The coronavirus pandemic is proving that even Amazon isn’t bulletproof.
On Monday, the e-commerce juggernaut announced plans to hire 100,000 full- and part-time employees for jobs buoying the company’s sprawling delivery network and fulfillment centers.
Amazon couched the news in terms of creating opportunities for workers reeling from a sudden reversal of fortunes in hard-hit sectors like hospitality, travel and the restaurant business, whose jobs have been “lost or furloughed as part of this crisis” amid sweeping restrictions designed to increase social distancing.
Drastic cutbacks in activity nationwide are engineered to curtail the spread of the global COVID-19 pandemic that has sparked 153,517 confirmed cases and 5,735 deaths, per the World Health Organization’s March 15 situation brief. Data from the Centers for Disease Control and Prevention shows the U.S. has recorded 3,487 confirmed and presumptive cases and 68 deaths through Monday.
“We want those people to know we welcome them on our teams until things return to normal and their past employer is able to bring them back,” Amazon wrote in a blog post.

**Provided material:**
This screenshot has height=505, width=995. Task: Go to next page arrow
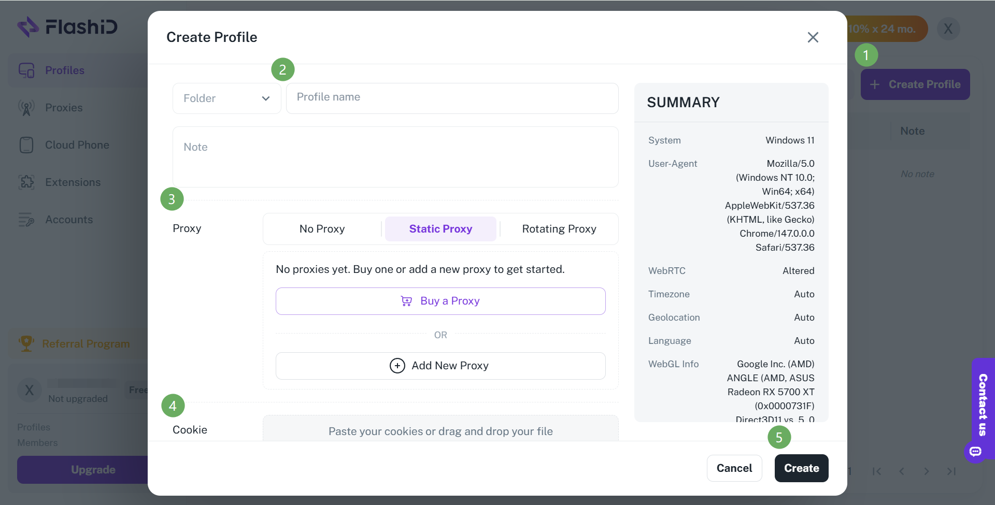click(927, 471)
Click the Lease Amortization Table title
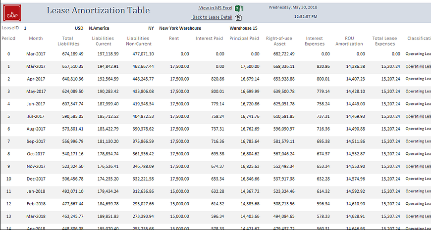This screenshot has height=230, width=431. point(98,10)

**Description of the task:**
In the article on Amazon's pandemic hiring, how many full- and part-time employees did Amazon announce plans to hire?

**Output for this task:**
100,000